Texto de lectura:
El periódico hace historia de los trabajos del Sr. Urgoiti en relación con el deseo de tener periódicos parte personal de que prescindimos porque desde el primer instante nos hemos propuesto eliminar todo personalismo y refiriéndose a la situación actual de EL SOL y LA VOZ que es lo que importa, dice lo siguiente rectificación terminante a versiones que acogieron hace días algunos periódicos de izquierda.

“De EL SOL y LA VOZ periódicos independientes, la Papelera posee, no una minoría de actuaciones como se ha dicho equivocadamente, sino la mayoría siendo además, acreedora por valor de seis millones de pesetas que restan todavía por pagar de los antiguos débitos.

En uso de su perfecto derecho los accionistas de EL SOL y LA VOZ pretenden dar a sus periódicos la orientación política que tienen por conveniente, apoyándose en un legítimo derecho de propiedad.

Objetivo del ejercicio:
Transcriba de forma literal la parte del texto de lectura que se abre con las palabras "El periódico hace" y se cierra con "periódicos de izquierda.".

Datos:
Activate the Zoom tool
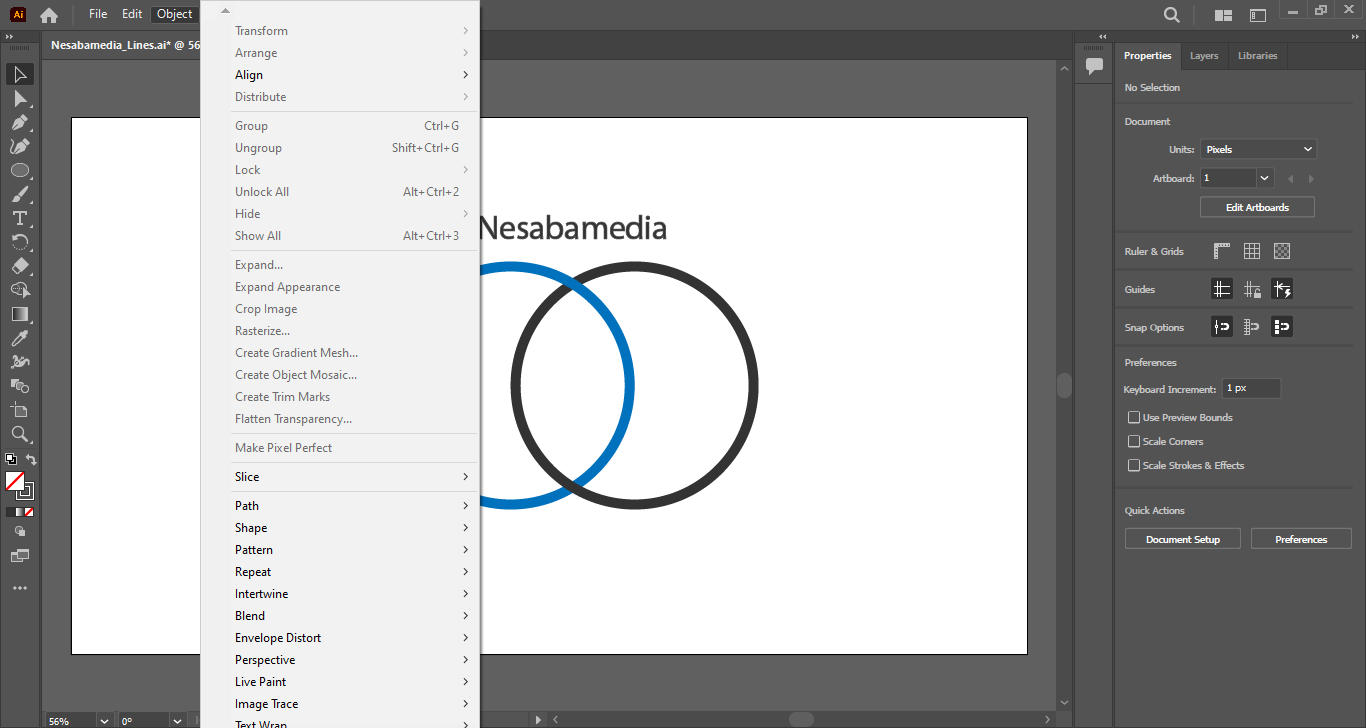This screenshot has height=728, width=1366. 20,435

...

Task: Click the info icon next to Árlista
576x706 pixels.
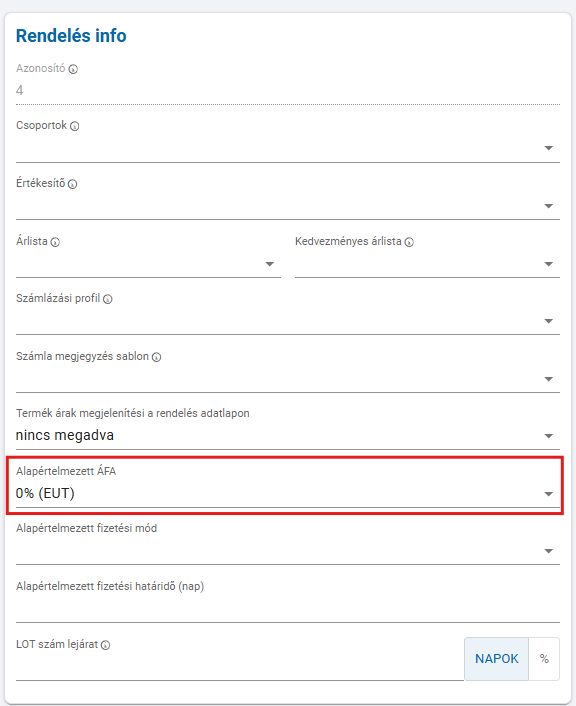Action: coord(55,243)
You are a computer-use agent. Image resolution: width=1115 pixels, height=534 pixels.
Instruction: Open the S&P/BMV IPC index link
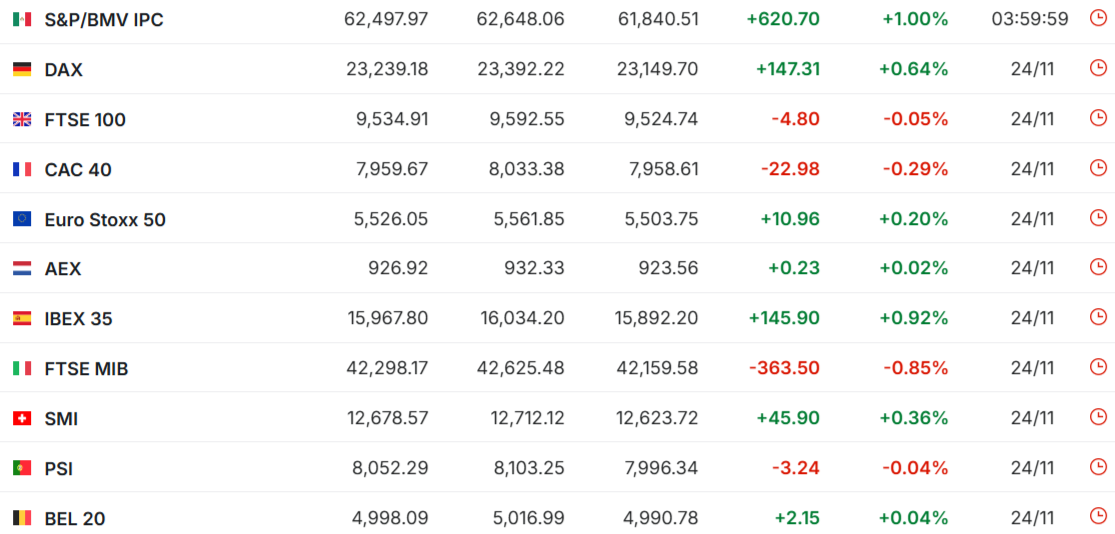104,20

Respuesta:
El periódico hace historia de los trabajos del Sr. Urgoiti en relación con el deseo de tener periódicos parte personal de que prescindimos porque desde el primer instante nos hemos propuesto eliminar todo personalismo y refiriéndose a la situación actual de EL SOL y LA VOZ que es lo que importa, dice lo siguiente rectificación terminante a versiones que acogieron hace días algunos periódicos de izquierda.